*WORK TASK 1*
According to the Airbnb article, how did long-term stays change between Q1 2019 and Q1 2022?
*WORK TASK 2*
Rewrite the Airbnb article starting at the words "They quickly realised" and ending after "availability diminishes rapidly.", substituting "extended stays" for every "longer stays".

*QUOTED PASSAGE*
******
They quickly realised there was demand in the world for this idea.

So they cobbled together investments, ditched the air mattresses, and shortened the name to Airbnb (I'm, of course, oversimplifying here).

Specifically, the original business model was to create accommodation supply out of nothing in a world with overwhelming demand created by business professionals.

And now the company has just done it again.

Airbnb co-founder and chief strategy officer Nathan Blecharczyk told me that, because of the new world of remote and hybrid work, staycations, workcations, bliesure travel, and digital nomadism, Airbnb guests are booking much longer stays.

Long-term stays have doubled between Q1 2019 and Q1 2022. Around half of all bookings now last a week or more. And that's a problem because if more people want longer stays, the supply of accommodations with availability diminishes rapidly.

For example, to find an Airbnb for a month means there must be zero bookings during the entire month. One person staying one day during that month means that someone else wanting a month-long stay is out of the question.

So Airbnb did what the company was founded for: create a new supply out of nothing.

A new booking feature called "Split Stays" offers those looking to book for a week or more additional options cobbled together from two properties. Blecharczyk said you still get the same booking options as before, but they'll also split the time you're looking for into two comparable houses.

So, if you're looking for a one-month stay, they may offer you a week in one house and three weeks in another. Blecharczyk told me the company uses machine learning and human staff to match Split Stay properties.

"Split Stays" was part of a larger bundle of Airbnb announcements this month.

Airbnb is also working behind the scenes to enable the new workplace. For example, the company's “Live and Work anywhere” program seeks out local governments and international tourist organisations to partner on offering up far-flung locations as destinations for remote workers.

Why Airbnb thinks differently, but Apple doesn’t

Compared to Airbnb, Silicon Valley companies have proved remarkably visionless when it comes to their own employees in the post-pandemic workplace.
******
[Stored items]
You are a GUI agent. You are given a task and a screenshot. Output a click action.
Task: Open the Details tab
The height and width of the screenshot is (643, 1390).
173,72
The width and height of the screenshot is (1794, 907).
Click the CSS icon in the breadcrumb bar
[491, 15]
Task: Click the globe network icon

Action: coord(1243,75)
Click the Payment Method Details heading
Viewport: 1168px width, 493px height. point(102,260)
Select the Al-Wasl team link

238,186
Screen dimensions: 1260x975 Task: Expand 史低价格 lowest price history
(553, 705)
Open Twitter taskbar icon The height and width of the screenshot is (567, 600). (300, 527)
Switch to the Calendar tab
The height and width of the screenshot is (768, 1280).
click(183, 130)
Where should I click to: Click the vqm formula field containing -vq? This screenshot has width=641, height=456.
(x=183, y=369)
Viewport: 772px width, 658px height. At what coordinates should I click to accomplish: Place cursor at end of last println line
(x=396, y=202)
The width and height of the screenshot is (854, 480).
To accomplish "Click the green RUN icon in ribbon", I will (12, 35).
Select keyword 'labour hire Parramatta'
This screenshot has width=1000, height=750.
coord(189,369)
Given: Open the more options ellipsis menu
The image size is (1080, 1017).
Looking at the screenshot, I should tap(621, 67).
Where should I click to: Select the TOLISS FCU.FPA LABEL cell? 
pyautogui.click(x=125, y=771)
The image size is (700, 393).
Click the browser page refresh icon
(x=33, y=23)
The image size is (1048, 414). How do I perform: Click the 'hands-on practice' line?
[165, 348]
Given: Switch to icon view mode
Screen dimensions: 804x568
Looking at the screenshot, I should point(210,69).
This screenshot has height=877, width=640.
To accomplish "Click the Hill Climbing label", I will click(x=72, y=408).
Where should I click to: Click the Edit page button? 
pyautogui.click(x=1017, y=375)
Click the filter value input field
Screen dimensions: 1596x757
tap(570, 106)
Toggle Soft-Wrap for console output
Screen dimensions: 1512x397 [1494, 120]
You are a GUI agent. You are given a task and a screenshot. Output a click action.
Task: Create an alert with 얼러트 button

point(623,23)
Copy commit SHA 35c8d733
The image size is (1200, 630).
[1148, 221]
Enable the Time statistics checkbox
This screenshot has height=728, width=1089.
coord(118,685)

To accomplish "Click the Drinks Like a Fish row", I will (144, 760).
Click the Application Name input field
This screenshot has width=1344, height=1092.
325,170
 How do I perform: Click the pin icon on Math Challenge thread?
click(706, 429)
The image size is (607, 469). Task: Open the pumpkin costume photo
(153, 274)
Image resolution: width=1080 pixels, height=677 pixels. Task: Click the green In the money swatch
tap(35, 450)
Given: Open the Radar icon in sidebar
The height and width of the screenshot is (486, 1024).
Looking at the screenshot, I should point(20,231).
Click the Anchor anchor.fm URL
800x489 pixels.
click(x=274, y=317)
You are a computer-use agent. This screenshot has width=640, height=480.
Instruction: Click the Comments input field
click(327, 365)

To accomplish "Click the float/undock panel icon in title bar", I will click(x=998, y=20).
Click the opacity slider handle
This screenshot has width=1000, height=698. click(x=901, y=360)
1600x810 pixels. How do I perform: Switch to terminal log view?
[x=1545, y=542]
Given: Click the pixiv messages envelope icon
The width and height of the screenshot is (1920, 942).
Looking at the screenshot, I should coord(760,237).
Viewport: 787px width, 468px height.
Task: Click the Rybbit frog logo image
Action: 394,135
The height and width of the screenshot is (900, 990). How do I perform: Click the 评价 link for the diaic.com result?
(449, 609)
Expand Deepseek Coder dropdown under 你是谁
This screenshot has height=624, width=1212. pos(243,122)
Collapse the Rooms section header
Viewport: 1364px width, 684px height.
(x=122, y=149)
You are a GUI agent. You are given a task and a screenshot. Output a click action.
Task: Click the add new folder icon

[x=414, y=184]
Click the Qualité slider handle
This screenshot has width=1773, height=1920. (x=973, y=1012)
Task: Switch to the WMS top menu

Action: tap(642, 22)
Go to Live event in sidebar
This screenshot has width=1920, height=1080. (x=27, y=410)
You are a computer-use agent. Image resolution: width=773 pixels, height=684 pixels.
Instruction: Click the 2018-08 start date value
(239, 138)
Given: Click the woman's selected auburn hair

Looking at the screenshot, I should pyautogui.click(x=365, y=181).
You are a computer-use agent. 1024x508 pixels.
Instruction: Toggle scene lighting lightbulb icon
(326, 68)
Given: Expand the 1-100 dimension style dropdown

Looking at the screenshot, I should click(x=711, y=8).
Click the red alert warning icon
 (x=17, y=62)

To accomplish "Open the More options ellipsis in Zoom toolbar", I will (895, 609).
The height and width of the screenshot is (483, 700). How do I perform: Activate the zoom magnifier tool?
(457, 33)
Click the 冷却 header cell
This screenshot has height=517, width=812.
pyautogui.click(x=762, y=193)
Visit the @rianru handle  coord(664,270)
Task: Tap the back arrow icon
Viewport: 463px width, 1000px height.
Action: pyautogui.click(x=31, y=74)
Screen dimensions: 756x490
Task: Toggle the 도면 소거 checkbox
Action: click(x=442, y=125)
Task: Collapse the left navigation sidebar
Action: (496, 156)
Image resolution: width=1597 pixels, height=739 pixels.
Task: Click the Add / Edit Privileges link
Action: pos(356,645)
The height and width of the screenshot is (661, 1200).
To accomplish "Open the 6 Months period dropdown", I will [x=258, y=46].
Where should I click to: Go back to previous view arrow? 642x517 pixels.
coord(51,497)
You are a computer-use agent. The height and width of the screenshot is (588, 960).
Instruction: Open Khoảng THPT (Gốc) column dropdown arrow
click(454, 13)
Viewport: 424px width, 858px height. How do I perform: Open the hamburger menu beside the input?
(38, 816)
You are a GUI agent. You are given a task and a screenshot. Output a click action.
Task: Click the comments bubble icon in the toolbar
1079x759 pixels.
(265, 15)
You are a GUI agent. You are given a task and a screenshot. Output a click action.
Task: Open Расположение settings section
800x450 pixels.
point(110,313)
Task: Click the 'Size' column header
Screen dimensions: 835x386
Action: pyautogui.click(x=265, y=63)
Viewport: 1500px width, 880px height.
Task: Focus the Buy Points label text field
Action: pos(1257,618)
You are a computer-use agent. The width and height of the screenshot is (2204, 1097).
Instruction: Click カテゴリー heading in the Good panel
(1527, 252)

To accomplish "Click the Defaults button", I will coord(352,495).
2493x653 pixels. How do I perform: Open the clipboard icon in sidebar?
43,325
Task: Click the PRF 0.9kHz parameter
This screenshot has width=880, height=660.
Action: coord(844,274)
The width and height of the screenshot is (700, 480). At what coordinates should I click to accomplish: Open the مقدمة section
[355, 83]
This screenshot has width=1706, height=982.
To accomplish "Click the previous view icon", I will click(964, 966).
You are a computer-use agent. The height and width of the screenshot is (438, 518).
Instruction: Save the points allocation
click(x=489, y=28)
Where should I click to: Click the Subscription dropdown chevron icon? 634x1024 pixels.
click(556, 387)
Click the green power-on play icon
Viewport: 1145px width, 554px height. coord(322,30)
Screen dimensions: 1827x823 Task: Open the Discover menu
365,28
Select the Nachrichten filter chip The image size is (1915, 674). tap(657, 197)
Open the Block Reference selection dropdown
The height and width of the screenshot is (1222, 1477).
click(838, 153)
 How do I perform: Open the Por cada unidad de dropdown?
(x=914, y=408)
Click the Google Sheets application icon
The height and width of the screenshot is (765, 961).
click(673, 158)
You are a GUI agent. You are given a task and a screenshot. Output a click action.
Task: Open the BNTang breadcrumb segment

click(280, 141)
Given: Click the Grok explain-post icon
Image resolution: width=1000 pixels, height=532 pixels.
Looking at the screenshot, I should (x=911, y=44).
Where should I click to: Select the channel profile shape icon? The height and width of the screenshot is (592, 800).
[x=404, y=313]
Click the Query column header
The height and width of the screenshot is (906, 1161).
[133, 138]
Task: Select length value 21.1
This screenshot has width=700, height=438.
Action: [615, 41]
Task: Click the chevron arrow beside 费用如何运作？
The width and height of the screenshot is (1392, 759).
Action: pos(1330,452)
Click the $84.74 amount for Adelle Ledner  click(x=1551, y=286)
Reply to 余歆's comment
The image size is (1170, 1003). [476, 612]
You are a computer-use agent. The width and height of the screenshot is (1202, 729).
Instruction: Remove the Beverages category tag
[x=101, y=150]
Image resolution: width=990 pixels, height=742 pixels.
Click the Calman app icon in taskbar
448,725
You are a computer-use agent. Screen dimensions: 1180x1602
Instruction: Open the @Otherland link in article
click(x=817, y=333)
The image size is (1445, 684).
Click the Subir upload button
******
*YOUR RESPONSE 1*
They doubled.

*YOUR RESPONSE 2*
They quickly realised there was demand in the world for this idea.

So they cobbled together investments, ditched the air mattresses, and shortened the name to Airbnb (I'm, of course, oversimplifying here).

Specifically, the original business model was to create accommodation supply out of nothing in a world with overwhelming demand created by business professionals.

And now the company has just done it again.

Airbnb co-founder and chief strategy officer Nathan Blecharczyk told me that, because of the new world of remote and hybrid work, staycations, workcations, bliesure travel, and digital nomadism, Airbnb guests are booking much extended stays.

Long-term stays have doubled between Q1 2019 and Q1 2022. Around half of all bookings now last a week or more. And that's a problem because if more people want extended stays, the supply of accommodations with availability diminishes rapidly.